### TASKS TO PERFORM:
A - Answer these questions about the seccomp filtering thread:
(i) According to the patch title, what kind of system call filtering is being enabled?
(ii) On what day and at what time did Ingo Molnar write the message that is quoted?
(iii) In point 1, what do LSMs provide?
B - Pick up the seccomp filtering thread after its last line and keep writing it.

──────── TEXT SEGMENT

[PATCH 3/5] v2 seccomp_filters: Enable ftrace-based system call filtering

Tue May 17 00:42:07 EST 2011

On Mon, May 16, 2011 at 7:55 AM, Ingo Molnar <mingo at elte.hu> wrote:
>
> * Will Drewry <wad at chromium.org> wrote:
>
>> I agree with you on many of these points!  However, I don't think that the
>> views around LSMs, perf/ftrace infrastructure, or the current seccomp
>> filtering implementation are necessarily in conflict.  Here is my
>> understanding of how the different worlds fit together and where I see this
>> patchset living, along with where I could see future work going.  Perhaps I'm
>> being a trifle naive, but here goes anyway:
>>
>> 1. LSMs provide a global mechanism for hooking "security relevant"
>> events at a point where all the incoming user-sourced data has been
>> preprocessed and moved into userspace.  The hooks are called every
>> time one of those boundaries are crossed.

────────────────
──────── SOURCE EXCERPT

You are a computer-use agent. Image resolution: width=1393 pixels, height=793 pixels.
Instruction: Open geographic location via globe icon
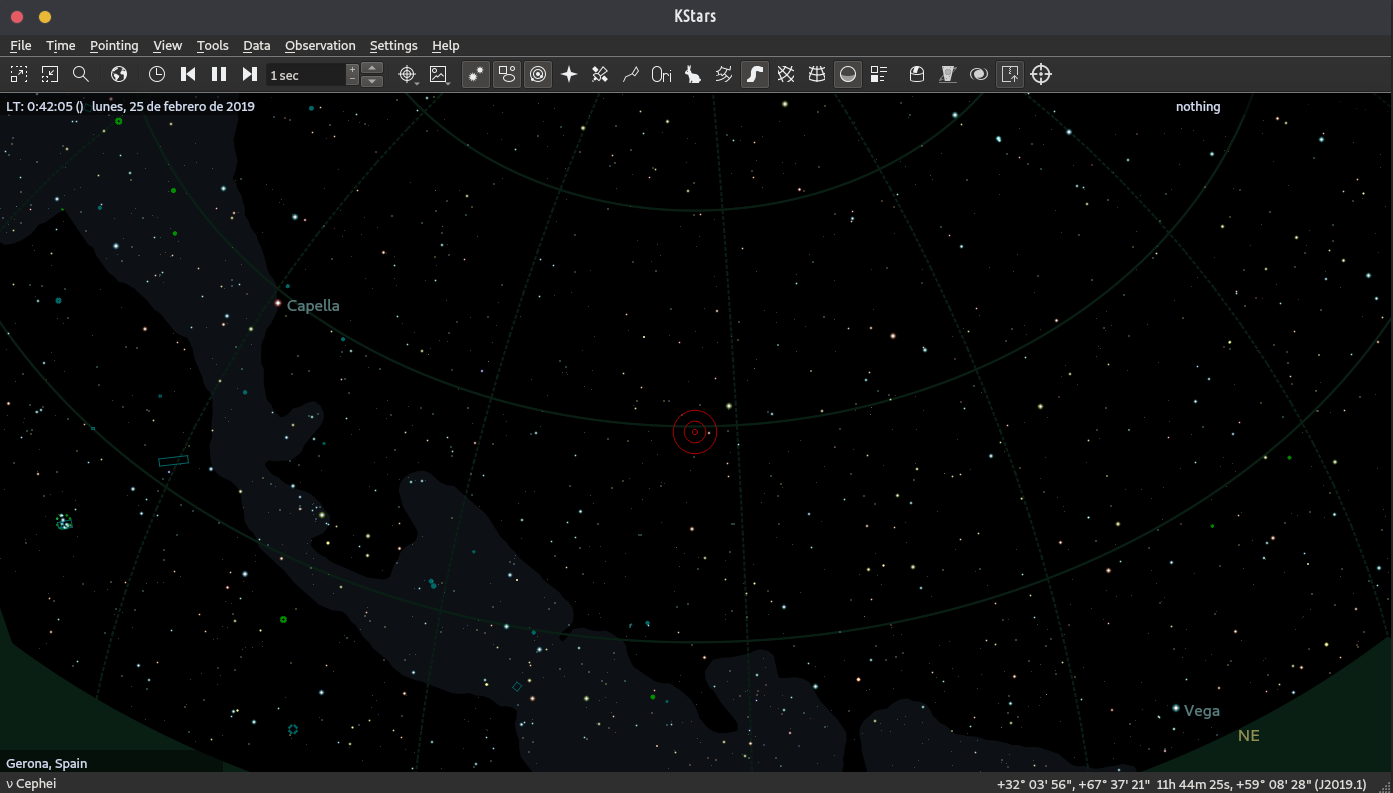click(x=119, y=74)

────────────────

### ANSWERS BELOW:
A -
(i) Ftrace-based system call filtering.
(ii) Monday, May 16, 2011, at 7:55 AM.
(iii) A global mechanism for hooking "security relevant" events.

B -
>
>> 2. Perf and the ftrace infrastructure provide global function tracing
>> and system call hooks with direct access to the caller's registers
>> (and memory).
>
> No, perf events are not just global but per task as well. Nor are events
> limited to 'tracing' (generating a flow of events into a trace buffer) - they
> can just be themselves as well and count and generate callbacks.

I was looking at the perf_sysenter_enable() call, but clearly there is
more going on :)

> The generic NMI watchdog uses that kind of event model for example, see
> kernel/watchdog.c and how it makes use of struct perf_event abstractions to do
> per CPU events (with no buffrs), or how kernel/hw_breakpoint.c uses it for per
> task events and integrates it with the ptrace hw-breakpoints code.
>
> Ideally Peter's one particular suggestion is right IMO and we'd want to be able
> for a perf_event to just be a list of callbacks, attached to a task and barely
> more than a discoverable, named notifier chain in its slimmest form.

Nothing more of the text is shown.